Each line that contains the word "gear" is to be copied from the records below.

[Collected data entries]
● ● ● ● ●
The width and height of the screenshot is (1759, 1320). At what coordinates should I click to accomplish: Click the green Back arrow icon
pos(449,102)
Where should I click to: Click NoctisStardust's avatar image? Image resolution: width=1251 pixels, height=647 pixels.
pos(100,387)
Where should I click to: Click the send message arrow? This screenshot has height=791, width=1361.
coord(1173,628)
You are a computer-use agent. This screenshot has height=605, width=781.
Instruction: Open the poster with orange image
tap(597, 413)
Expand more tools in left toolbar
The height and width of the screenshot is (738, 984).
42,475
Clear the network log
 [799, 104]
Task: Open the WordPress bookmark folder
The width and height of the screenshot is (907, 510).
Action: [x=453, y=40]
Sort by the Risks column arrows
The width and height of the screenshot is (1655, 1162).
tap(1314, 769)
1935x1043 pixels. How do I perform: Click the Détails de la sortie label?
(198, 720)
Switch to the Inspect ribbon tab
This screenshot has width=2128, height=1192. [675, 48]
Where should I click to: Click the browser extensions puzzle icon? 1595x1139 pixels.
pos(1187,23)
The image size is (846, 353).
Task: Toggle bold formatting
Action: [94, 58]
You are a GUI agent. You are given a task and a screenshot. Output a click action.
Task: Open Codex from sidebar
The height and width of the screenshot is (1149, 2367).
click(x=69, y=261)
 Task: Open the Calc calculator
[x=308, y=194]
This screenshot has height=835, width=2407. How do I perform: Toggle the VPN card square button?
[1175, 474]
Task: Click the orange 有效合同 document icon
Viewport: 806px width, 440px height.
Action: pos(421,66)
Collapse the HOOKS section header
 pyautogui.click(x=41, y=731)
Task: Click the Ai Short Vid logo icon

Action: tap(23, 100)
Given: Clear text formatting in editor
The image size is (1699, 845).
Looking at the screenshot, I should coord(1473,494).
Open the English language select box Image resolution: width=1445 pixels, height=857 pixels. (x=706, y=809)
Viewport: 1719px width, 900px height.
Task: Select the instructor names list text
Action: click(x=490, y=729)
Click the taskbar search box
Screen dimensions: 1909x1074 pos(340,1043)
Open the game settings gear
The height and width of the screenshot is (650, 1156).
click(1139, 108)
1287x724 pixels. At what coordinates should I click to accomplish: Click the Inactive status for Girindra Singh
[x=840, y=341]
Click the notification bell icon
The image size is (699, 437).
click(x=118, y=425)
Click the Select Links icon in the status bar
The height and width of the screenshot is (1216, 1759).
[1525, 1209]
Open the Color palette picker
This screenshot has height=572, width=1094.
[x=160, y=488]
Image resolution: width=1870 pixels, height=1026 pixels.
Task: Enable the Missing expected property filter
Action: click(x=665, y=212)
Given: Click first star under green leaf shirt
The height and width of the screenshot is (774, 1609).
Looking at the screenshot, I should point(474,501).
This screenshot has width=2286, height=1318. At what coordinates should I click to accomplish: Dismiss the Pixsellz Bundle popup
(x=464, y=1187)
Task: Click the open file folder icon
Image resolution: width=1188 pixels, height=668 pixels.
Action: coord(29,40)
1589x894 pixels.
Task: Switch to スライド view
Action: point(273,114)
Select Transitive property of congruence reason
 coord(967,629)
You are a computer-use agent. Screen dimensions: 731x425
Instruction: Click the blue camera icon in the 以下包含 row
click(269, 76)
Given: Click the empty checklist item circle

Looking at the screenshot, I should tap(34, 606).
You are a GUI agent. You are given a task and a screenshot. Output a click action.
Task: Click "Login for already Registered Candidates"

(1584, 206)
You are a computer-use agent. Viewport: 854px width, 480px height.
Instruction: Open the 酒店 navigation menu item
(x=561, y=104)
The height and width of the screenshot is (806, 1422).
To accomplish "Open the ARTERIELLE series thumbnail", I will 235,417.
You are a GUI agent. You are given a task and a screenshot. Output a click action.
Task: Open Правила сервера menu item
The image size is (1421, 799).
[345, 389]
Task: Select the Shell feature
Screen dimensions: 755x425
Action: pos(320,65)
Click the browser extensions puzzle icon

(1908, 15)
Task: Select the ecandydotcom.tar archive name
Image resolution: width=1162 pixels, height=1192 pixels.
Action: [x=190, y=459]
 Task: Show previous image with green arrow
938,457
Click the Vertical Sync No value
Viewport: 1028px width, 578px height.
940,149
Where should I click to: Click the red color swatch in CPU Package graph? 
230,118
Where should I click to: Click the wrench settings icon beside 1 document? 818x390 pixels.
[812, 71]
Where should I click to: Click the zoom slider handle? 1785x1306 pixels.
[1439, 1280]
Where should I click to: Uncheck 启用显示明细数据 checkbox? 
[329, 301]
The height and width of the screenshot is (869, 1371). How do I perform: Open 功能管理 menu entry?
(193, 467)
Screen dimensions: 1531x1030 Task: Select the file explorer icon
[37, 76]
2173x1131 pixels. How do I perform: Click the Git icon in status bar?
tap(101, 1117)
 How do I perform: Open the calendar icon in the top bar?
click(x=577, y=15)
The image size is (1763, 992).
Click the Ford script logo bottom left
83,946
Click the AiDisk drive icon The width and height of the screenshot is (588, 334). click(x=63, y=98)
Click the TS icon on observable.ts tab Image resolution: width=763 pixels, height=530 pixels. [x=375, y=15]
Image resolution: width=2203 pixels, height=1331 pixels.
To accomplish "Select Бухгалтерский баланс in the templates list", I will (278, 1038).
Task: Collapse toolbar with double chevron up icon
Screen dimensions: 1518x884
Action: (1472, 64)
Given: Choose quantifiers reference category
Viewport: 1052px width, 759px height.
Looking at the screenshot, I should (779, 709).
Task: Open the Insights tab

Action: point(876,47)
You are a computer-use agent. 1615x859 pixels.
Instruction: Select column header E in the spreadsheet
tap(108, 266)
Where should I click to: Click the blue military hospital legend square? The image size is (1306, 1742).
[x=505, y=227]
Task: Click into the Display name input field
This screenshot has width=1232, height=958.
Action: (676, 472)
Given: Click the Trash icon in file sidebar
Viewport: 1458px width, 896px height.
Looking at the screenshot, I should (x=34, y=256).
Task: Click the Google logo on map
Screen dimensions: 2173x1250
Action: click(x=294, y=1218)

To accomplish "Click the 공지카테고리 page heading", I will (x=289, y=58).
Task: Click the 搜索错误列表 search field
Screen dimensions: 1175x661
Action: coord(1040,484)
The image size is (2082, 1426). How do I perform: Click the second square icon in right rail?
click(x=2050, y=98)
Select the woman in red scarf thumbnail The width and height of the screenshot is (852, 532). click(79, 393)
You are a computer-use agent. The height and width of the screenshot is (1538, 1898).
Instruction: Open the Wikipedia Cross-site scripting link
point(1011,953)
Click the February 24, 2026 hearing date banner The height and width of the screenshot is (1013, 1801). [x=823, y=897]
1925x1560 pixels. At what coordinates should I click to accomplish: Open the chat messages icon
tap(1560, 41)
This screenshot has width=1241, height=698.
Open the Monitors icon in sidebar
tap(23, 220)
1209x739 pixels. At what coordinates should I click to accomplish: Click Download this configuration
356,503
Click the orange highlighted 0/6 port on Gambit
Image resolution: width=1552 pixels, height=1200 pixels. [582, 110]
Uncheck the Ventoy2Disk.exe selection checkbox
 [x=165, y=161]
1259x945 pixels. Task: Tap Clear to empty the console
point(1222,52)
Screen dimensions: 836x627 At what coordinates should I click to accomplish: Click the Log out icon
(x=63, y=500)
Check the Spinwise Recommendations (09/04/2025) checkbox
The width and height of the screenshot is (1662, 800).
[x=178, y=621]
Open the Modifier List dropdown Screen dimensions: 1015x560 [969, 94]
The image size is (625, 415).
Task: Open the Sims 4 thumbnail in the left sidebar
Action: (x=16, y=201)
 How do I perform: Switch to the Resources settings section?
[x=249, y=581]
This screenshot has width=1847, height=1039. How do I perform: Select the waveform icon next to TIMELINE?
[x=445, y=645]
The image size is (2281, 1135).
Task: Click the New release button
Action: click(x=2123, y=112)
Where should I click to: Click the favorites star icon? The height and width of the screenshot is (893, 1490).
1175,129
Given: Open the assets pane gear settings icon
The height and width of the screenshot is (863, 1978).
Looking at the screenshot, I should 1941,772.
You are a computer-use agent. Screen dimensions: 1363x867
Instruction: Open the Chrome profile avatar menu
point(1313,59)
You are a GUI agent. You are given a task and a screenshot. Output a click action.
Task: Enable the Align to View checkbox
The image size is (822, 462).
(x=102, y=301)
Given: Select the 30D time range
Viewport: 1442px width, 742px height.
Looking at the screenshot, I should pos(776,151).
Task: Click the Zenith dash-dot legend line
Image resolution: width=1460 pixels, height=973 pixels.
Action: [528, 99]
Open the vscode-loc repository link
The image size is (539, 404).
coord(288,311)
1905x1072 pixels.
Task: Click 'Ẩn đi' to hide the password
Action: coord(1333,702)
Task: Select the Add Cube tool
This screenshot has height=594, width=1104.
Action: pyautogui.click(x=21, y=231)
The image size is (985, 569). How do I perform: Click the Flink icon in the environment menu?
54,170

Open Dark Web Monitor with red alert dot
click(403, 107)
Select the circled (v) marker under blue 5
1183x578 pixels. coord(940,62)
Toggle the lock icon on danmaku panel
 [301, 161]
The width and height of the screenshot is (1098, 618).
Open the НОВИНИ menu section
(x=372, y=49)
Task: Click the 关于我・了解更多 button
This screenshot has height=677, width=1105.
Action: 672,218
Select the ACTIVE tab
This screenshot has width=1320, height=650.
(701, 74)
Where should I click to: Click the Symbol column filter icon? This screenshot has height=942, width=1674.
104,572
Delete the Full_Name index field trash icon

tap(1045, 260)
● ● ● ● ●
• [Result of the exercise]
Open the game settings gear
Given: Open the assets pane gear settings icon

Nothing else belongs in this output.